Another key part of the respiratory system is the eustachian tubes that connect the pharynx and the middle ear, thus helping to equalize the air pressure in the eardrum.
When it comes to the digestive system, the pharynx helps the ingested food to go into the esophagus through the lumen. This is thanks to the circular muscles in the pharynx and their contractions. But that is not all, there is also the longitudinal muscles that widen the pharynx and elevate the larynx, thus allowing swallowing.
Although the breathing and the digestive functions are key, the pharynx also plays an important role in speech, always in conjunction with other speech muscles and organs.
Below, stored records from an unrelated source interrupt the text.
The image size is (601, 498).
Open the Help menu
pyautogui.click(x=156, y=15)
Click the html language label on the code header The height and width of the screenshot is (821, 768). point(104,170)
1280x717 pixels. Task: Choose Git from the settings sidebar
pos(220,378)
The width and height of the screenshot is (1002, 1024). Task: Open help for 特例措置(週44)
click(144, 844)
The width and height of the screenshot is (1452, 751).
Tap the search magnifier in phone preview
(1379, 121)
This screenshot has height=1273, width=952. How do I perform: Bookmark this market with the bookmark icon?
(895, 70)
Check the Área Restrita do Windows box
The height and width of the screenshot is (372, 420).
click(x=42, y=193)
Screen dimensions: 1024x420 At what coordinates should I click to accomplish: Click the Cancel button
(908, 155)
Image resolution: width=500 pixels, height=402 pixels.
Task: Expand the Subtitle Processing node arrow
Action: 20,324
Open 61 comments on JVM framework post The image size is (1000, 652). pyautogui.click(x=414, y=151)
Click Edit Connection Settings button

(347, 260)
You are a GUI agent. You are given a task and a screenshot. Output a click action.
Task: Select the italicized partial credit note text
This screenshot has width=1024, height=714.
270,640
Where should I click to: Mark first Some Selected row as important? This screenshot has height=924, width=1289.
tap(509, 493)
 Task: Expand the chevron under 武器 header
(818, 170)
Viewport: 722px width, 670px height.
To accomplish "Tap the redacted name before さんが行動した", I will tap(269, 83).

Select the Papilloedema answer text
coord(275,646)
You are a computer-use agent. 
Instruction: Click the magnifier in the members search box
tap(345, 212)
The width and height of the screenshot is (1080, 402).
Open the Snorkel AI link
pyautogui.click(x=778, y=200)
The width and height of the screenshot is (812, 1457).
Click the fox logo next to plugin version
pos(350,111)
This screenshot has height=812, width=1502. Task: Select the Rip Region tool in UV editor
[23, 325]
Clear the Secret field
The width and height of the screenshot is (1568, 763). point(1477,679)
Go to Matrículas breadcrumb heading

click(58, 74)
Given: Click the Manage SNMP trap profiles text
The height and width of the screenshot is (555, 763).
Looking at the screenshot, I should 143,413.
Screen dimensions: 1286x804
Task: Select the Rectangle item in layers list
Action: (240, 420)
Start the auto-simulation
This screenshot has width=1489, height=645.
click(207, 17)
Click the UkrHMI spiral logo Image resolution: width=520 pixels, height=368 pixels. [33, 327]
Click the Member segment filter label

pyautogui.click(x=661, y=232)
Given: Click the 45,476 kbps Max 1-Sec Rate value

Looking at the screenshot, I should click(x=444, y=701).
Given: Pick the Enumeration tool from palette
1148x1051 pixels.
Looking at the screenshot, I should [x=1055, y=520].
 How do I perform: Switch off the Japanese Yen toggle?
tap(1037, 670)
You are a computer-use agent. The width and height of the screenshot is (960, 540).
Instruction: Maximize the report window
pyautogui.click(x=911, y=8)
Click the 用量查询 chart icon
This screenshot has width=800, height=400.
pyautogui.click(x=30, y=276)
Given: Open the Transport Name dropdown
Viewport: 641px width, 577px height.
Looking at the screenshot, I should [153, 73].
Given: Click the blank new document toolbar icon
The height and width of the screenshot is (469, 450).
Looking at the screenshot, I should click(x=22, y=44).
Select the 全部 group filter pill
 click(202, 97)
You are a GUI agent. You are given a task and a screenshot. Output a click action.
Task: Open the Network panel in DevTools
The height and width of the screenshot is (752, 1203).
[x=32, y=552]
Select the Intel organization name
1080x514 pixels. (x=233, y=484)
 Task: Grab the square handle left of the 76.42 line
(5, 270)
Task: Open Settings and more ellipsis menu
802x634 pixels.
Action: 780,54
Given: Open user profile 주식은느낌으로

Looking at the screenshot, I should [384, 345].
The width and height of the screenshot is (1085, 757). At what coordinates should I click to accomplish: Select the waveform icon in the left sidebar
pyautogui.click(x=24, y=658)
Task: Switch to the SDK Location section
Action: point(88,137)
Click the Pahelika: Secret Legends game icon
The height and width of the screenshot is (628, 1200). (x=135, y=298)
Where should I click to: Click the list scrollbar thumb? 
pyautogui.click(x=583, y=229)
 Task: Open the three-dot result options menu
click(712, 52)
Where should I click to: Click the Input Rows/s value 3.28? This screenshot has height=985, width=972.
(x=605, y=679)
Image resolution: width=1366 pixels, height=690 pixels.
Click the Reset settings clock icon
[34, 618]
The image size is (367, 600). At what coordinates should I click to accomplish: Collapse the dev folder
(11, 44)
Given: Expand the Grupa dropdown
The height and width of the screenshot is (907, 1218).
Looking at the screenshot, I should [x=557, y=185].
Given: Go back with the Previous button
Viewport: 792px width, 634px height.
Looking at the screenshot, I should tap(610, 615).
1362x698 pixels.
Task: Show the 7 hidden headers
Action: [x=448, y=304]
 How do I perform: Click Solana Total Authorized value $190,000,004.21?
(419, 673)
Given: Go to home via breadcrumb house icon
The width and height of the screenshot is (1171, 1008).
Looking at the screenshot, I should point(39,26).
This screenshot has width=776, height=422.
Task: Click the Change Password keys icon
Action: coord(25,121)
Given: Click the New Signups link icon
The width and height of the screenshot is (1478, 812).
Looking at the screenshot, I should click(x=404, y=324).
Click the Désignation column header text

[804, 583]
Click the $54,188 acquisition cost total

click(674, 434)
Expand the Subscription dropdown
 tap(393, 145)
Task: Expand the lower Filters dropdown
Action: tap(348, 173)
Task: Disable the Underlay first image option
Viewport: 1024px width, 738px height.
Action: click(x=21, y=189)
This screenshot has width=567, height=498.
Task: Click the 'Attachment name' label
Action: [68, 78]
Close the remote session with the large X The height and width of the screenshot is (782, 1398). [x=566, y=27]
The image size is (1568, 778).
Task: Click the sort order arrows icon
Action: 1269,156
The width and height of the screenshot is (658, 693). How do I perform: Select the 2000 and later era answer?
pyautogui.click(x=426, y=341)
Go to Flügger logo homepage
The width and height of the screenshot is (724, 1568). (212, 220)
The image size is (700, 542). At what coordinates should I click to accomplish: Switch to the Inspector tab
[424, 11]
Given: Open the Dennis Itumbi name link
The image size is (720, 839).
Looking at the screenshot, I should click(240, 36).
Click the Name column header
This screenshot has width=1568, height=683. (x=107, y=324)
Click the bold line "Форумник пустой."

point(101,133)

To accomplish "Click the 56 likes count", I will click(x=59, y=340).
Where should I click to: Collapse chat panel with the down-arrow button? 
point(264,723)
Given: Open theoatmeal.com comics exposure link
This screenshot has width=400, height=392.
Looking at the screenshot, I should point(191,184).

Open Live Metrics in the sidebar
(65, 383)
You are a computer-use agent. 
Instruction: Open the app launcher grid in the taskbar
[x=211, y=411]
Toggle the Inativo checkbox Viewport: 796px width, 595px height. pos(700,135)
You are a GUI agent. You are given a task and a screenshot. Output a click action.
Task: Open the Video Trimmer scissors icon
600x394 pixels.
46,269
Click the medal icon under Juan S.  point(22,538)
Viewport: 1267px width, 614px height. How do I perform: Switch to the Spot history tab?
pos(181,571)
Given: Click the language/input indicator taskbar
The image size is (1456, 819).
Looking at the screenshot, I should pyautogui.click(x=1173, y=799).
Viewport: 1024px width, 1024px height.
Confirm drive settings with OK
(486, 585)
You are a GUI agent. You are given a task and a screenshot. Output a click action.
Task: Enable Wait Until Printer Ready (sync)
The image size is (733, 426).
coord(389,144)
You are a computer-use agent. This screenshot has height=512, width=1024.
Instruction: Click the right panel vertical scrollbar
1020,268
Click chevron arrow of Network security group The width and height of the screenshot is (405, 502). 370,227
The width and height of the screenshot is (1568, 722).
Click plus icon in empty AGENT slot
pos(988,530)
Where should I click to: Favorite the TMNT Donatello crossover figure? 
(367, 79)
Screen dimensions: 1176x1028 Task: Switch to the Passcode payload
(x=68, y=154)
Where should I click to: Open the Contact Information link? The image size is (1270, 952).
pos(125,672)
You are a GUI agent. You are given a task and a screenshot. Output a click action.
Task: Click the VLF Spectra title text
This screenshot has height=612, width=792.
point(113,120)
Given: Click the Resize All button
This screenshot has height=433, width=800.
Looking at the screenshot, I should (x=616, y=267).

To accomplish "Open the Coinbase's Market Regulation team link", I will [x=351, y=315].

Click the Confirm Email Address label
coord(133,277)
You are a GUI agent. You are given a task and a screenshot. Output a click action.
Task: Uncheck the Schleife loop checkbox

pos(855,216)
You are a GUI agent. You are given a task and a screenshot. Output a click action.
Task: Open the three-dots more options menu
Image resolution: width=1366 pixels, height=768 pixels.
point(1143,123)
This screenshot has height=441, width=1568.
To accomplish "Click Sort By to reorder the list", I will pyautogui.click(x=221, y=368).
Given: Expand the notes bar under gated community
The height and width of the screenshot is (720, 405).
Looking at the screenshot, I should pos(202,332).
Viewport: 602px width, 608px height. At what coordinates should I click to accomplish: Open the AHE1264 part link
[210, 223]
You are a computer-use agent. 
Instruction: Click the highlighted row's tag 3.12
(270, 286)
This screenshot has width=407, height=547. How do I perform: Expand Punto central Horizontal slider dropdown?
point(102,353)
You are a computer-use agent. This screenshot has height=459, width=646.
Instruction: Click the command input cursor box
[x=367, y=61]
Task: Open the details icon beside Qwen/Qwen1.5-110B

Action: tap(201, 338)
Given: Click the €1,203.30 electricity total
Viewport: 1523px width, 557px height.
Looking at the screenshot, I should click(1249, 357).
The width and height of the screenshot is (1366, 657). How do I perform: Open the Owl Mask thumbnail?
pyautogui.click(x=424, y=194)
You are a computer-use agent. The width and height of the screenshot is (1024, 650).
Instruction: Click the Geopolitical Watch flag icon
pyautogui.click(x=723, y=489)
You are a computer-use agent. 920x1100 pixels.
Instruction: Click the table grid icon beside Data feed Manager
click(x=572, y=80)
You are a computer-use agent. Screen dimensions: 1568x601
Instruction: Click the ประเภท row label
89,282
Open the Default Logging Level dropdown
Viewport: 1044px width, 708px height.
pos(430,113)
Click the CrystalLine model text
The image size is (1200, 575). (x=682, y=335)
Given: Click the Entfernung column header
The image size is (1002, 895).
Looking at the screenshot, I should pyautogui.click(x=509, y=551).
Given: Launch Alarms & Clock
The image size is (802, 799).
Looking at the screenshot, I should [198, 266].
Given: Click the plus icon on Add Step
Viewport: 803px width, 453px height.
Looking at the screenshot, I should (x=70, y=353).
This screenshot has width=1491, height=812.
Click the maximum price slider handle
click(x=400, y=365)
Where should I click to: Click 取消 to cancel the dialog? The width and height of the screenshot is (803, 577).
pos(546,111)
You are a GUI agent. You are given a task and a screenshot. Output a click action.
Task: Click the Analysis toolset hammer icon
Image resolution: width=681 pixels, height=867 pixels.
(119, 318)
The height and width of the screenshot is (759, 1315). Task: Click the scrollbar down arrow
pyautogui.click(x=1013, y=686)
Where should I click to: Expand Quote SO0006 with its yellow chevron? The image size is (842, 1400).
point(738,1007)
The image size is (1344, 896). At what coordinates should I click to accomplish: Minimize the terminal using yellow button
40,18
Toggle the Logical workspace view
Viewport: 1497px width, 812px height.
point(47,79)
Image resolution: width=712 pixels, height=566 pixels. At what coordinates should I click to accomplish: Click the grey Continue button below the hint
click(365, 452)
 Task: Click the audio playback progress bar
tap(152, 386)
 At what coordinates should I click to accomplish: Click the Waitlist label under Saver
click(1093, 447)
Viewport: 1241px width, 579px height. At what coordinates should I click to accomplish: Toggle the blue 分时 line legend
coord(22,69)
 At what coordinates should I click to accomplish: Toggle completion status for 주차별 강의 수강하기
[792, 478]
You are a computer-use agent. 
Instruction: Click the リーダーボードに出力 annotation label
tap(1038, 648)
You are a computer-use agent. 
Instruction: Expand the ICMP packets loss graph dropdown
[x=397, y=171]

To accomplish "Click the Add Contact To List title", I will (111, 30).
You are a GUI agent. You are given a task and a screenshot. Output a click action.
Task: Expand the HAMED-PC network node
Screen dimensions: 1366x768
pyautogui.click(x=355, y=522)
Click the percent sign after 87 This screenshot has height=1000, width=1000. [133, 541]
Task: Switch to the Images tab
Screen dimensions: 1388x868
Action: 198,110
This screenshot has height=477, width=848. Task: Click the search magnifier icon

This role is twofold: on the one hand, the pharynx helps us make the initial sounds in speech, but it also works as a resonating organ.
What Can Go Wrong?
Unfortunately, there are several health conditions that may affect the larynx:
- Tonsillopharyngitis: a viral infection that causes difficulty swallowing and pain.
- Pharyngitis: swelling of the pharynx. It is painful, particularly when swallowing. It causes redness and the appearance of white patches.
- Pharynx cancer: this condition causes a lumpy feeling in the area, throat and ear pain. It may result in deafness.
- Throat paralysis: this can happen as the result of one of several infectious diseases, polio, rabies, or diphtheria being the most common of them.
- Laryngopharyngeal reflux (LRP): stomach acid gets all the way up from the esophagus to the throat.
- Pharynx cobblestoning’: this happens as a result of allergic rhinitis.